Working data:
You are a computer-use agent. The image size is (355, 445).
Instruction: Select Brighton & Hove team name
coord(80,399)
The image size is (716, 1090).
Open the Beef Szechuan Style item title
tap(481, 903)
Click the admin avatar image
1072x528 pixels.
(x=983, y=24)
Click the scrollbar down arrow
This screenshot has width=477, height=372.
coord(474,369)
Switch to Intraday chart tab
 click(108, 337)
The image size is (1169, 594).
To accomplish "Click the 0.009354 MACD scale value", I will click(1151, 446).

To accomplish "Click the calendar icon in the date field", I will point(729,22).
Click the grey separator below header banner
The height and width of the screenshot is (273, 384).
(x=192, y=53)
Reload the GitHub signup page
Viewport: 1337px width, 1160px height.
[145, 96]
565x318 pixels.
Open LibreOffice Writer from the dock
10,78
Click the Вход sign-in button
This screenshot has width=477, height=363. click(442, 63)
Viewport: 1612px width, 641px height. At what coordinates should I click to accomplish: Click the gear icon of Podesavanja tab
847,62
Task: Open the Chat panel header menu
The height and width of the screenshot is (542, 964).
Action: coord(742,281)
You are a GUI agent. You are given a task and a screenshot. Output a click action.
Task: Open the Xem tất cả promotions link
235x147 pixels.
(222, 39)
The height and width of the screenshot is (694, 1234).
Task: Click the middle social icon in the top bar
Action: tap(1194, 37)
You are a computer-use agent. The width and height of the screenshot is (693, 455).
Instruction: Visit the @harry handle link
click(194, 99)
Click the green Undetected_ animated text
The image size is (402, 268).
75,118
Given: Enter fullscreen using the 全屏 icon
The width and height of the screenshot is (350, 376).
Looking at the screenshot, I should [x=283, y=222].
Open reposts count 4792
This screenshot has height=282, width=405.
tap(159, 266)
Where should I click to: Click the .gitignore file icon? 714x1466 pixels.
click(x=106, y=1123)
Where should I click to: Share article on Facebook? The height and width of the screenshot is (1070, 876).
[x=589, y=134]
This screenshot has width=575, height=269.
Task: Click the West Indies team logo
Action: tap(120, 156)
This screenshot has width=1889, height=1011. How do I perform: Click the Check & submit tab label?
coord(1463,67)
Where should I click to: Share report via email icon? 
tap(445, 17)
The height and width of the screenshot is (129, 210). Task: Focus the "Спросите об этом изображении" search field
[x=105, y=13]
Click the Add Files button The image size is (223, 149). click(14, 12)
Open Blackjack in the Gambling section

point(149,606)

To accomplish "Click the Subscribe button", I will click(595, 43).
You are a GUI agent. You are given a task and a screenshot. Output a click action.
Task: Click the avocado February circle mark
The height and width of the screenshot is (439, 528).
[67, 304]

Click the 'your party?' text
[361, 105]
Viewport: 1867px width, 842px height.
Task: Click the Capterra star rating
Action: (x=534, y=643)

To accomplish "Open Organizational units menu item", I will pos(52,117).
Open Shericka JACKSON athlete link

Task details: Find the word "computer" in the entries above. Copy every line that has it.

Response to this task:
You are a computer-use agent. The image size is (355, 445).
You are a computer-use agent. The width and height of the screenshot is (693, 455).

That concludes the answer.